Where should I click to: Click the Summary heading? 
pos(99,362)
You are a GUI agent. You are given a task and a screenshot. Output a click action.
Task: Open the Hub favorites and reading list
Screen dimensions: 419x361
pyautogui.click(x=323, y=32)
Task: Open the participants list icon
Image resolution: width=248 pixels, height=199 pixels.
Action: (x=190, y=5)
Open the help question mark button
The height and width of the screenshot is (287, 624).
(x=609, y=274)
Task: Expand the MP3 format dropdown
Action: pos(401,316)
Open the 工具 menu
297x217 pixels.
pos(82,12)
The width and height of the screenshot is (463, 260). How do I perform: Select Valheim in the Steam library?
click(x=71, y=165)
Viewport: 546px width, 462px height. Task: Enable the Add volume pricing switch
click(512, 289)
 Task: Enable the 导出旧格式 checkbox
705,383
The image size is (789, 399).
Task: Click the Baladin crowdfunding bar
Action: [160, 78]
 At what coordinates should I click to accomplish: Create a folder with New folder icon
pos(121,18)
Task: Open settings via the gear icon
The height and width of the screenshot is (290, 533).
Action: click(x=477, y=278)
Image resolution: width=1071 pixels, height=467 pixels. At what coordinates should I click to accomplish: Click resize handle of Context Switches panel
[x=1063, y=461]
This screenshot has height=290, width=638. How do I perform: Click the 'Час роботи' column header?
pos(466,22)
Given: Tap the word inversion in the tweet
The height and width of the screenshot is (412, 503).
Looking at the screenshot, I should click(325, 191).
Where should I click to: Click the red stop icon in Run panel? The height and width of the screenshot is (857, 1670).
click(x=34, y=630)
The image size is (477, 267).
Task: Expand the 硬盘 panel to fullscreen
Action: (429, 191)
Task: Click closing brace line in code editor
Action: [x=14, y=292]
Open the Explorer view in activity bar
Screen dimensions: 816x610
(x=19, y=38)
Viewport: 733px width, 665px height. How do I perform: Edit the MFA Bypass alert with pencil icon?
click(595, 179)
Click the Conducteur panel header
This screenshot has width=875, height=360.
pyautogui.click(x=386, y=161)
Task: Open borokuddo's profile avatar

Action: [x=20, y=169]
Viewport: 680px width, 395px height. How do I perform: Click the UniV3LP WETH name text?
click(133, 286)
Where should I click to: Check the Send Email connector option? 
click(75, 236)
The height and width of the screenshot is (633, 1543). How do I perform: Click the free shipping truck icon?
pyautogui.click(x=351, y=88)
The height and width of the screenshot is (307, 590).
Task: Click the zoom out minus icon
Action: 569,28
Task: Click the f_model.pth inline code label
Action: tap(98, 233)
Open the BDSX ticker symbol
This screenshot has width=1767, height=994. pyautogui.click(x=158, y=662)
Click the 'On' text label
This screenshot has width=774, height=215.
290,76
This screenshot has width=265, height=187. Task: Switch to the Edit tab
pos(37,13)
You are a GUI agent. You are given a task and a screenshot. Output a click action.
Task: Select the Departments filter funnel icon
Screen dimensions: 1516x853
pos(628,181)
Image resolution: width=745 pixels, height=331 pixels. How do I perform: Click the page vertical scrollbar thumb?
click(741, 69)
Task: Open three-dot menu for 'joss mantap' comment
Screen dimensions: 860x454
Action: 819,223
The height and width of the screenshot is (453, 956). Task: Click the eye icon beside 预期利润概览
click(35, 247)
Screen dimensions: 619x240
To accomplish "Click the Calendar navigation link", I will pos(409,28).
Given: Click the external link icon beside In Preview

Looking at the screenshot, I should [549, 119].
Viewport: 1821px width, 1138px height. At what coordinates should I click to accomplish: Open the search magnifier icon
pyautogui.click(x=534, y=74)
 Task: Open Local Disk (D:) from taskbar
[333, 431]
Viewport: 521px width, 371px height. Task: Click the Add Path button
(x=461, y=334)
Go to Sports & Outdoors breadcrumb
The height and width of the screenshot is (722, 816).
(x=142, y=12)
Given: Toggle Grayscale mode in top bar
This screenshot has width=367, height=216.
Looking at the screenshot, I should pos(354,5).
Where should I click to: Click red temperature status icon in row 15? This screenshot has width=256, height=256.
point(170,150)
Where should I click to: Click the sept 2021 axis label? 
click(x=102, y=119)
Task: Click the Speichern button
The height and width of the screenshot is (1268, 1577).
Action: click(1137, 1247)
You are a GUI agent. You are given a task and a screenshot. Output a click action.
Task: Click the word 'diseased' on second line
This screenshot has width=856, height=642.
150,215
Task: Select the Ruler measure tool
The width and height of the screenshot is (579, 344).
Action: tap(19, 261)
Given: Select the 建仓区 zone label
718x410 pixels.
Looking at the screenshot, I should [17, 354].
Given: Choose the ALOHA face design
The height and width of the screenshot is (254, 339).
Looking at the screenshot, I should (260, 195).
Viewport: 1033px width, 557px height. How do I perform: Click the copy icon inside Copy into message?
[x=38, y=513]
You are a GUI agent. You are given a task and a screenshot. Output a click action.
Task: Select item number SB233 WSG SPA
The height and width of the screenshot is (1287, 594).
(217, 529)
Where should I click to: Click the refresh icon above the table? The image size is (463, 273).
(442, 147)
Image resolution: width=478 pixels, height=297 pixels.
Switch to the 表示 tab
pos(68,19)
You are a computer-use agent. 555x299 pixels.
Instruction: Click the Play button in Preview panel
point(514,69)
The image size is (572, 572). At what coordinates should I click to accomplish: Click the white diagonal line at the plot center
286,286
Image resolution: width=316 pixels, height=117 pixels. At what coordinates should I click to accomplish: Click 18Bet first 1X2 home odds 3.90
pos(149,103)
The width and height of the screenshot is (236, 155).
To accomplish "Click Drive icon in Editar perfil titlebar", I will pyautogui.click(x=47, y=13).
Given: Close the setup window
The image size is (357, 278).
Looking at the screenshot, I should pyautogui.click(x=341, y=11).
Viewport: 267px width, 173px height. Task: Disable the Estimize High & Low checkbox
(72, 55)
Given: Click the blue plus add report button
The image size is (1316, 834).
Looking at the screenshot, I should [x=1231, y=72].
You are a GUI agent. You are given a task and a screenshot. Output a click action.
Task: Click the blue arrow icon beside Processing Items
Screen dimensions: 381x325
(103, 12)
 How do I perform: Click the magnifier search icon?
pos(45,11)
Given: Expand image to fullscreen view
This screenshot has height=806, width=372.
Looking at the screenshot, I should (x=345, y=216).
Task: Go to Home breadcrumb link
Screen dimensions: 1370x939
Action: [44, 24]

** TASK INSTRUCTIONS **
Would you return the full set of entries, unchanged in every detail?

** OUTPUT FOR THIS TASK **
Where should I click to: Click the Summary heading? 
pos(99,362)
You are a GUI agent. You are given a task and a screenshot. Output a click action.
Task: Open the Hub favorites and reading list
Screen dimensions: 419x361
pyautogui.click(x=323, y=32)
Task: Open the participants list icon
Image resolution: width=248 pixels, height=199 pixels.
Action: (x=190, y=5)
Open the help question mark button
The height and width of the screenshot is (287, 624).
(x=609, y=274)
Task: Expand the MP3 format dropdown
Action: pos(401,316)
Open the 工具 menu
297x217 pixels.
pos(82,12)
The width and height of the screenshot is (463, 260). How do I perform: Select Valheim in the Steam library?
click(x=71, y=165)
Viewport: 546px width, 462px height. Task: Enable the Add volume pricing switch
click(512, 289)
 Task: Enable the 导出旧格式 checkbox
705,383
The image size is (789, 399).
Task: Click the Baladin crowdfunding bar
Action: [160, 78]
 At what coordinates should I click to accomplish: Create a folder with New folder icon
pos(121,18)
Task: Open settings via the gear icon
The height and width of the screenshot is (290, 533).
Action: click(x=477, y=278)
Image resolution: width=1071 pixels, height=467 pixels. At what coordinates should I click to accomplish: Click resize handle of Context Switches panel
[x=1063, y=461]
This screenshot has height=290, width=638. How do I perform: Click the 'Час роботи' column header?
pos(466,22)
Given: Tap the word inversion in the tweet
The height and width of the screenshot is (412, 503).
Looking at the screenshot, I should click(325, 191).
Where should I click to: Click the red stop icon in Run panel? The height and width of the screenshot is (857, 1670).
click(x=34, y=630)
The image size is (477, 267).
Task: Expand the 硬盘 panel to fullscreen
Action: (429, 191)
Task: Click closing brace line in code editor
Action: [x=14, y=292]
Open the Explorer view in activity bar
Screen dimensions: 816x610
(x=19, y=38)
Viewport: 733px width, 665px height. How do I perform: Edit the MFA Bypass alert with pencil icon?
click(595, 179)
Click the Conducteur panel header
This screenshot has width=875, height=360.
pyautogui.click(x=386, y=161)
Task: Open borokuddo's profile avatar

Action: [x=20, y=169]
Viewport: 680px width, 395px height. How do I perform: Click the UniV3LP WETH name text?
click(133, 286)
Where should I click to: Check the Send Email connector option? 
click(75, 236)
The height and width of the screenshot is (633, 1543). How do I perform: Click the free shipping truck icon?
pyautogui.click(x=351, y=88)
The height and width of the screenshot is (307, 590).
Task: Click the zoom out minus icon
Action: 569,28
Task: Click the f_model.pth inline code label
Action: tap(98, 233)
Open the BDSX ticker symbol
This screenshot has width=1767, height=994. pyautogui.click(x=158, y=662)
Click the 'On' text label
This screenshot has width=774, height=215.
290,76
This screenshot has width=265, height=187. Task: Switch to the Edit tab
pos(37,13)
You are a GUI agent. You are given a task and a screenshot. Output a click action.
Task: Select the Departments filter funnel icon
Screen dimensions: 1516x853
pos(628,181)
Image resolution: width=745 pixels, height=331 pixels. How do I perform: Click the page vertical scrollbar thumb?
click(741, 69)
Task: Open three-dot menu for 'joss mantap' comment
Screen dimensions: 860x454
Action: 819,223
The height and width of the screenshot is (453, 956). Task: Click the eye icon beside 预期利润概览
click(35, 247)
Screen dimensions: 619x240
To accomplish "Click the Calendar navigation link", I will pos(409,28).
Given: Click the external link icon beside In Preview

Looking at the screenshot, I should [549, 119].
Viewport: 1821px width, 1138px height. At what coordinates should I click to accomplish: Open the search magnifier icon
pyautogui.click(x=534, y=74)
 Task: Open Local Disk (D:) from taskbar
[333, 431]
Viewport: 521px width, 371px height. Task: Click the Add Path button
(x=461, y=334)
Go to Sports & Outdoors breadcrumb
The height and width of the screenshot is (722, 816).
(x=142, y=12)
Given: Toggle Grayscale mode in top bar
This screenshot has width=367, height=216.
Looking at the screenshot, I should pos(354,5).
Where should I click to: Click red temperature status icon in row 15? This screenshot has width=256, height=256.
point(170,150)
Where should I click to: Click the sept 2021 axis label? 
click(x=102, y=119)
Task: Click the Speichern button
The height and width of the screenshot is (1268, 1577).
Action: click(1137, 1247)
You are a GUI agent. You are given a task and a screenshot. Output a click action.
Task: Click the word 'diseased' on second line
This screenshot has width=856, height=642.
150,215
Task: Select the Ruler measure tool
The width and height of the screenshot is (579, 344).
Action: tap(19, 261)
Given: Select the 建仓区 zone label
718x410 pixels.
Looking at the screenshot, I should [17, 354].
Given: Choose the ALOHA face design
The height and width of the screenshot is (254, 339).
Looking at the screenshot, I should (260, 195).
Viewport: 1033px width, 557px height. How do I perform: Click the copy icon inside Copy into message?
[x=38, y=513]
You are a GUI agent. You are given a task and a screenshot. Output a click action.
Task: Select item number SB233 WSG SPA
The height and width of the screenshot is (1287, 594).
(217, 529)
Where should I click to: Click the refresh icon above the table? The image size is (463, 273).
(442, 147)
Image resolution: width=478 pixels, height=297 pixels.
Switch to the 表示 tab
pos(68,19)
You are a computer-use agent. 555x299 pixels.
Instruction: Click the Play button in Preview panel
point(514,69)
The image size is (572, 572). At what coordinates should I click to accomplish: Click the white diagonal line at the plot center
286,286
Image resolution: width=316 pixels, height=117 pixels. At what coordinates should I click to accomplish: Click 18Bet first 1X2 home odds 3.90
pos(149,103)
The width and height of the screenshot is (236, 155).
To accomplish "Click Drive icon in Editar perfil titlebar", I will pyautogui.click(x=47, y=13).
Given: Close the setup window
The image size is (357, 278).
Looking at the screenshot, I should pyautogui.click(x=341, y=11).
Viewport: 267px width, 173px height. Task: Disable the Estimize High & Low checkbox
(72, 55)
Given: Click the blue plus add report button
The image size is (1316, 834).
Looking at the screenshot, I should [x=1231, y=72].
You are a GUI agent. You are given a task and a screenshot. Output a click action.
Task: Click the blue arrow icon beside Processing Items
Screen dimensions: 381x325
(103, 12)
 How do I perform: Click the magnifier search icon?
pos(45,11)
Given: Expand image to fullscreen view
This screenshot has height=806, width=372.
Looking at the screenshot, I should (x=345, y=216).
Task: Go to Home breadcrumb link
Screen dimensions: 1370x939
Action: [44, 24]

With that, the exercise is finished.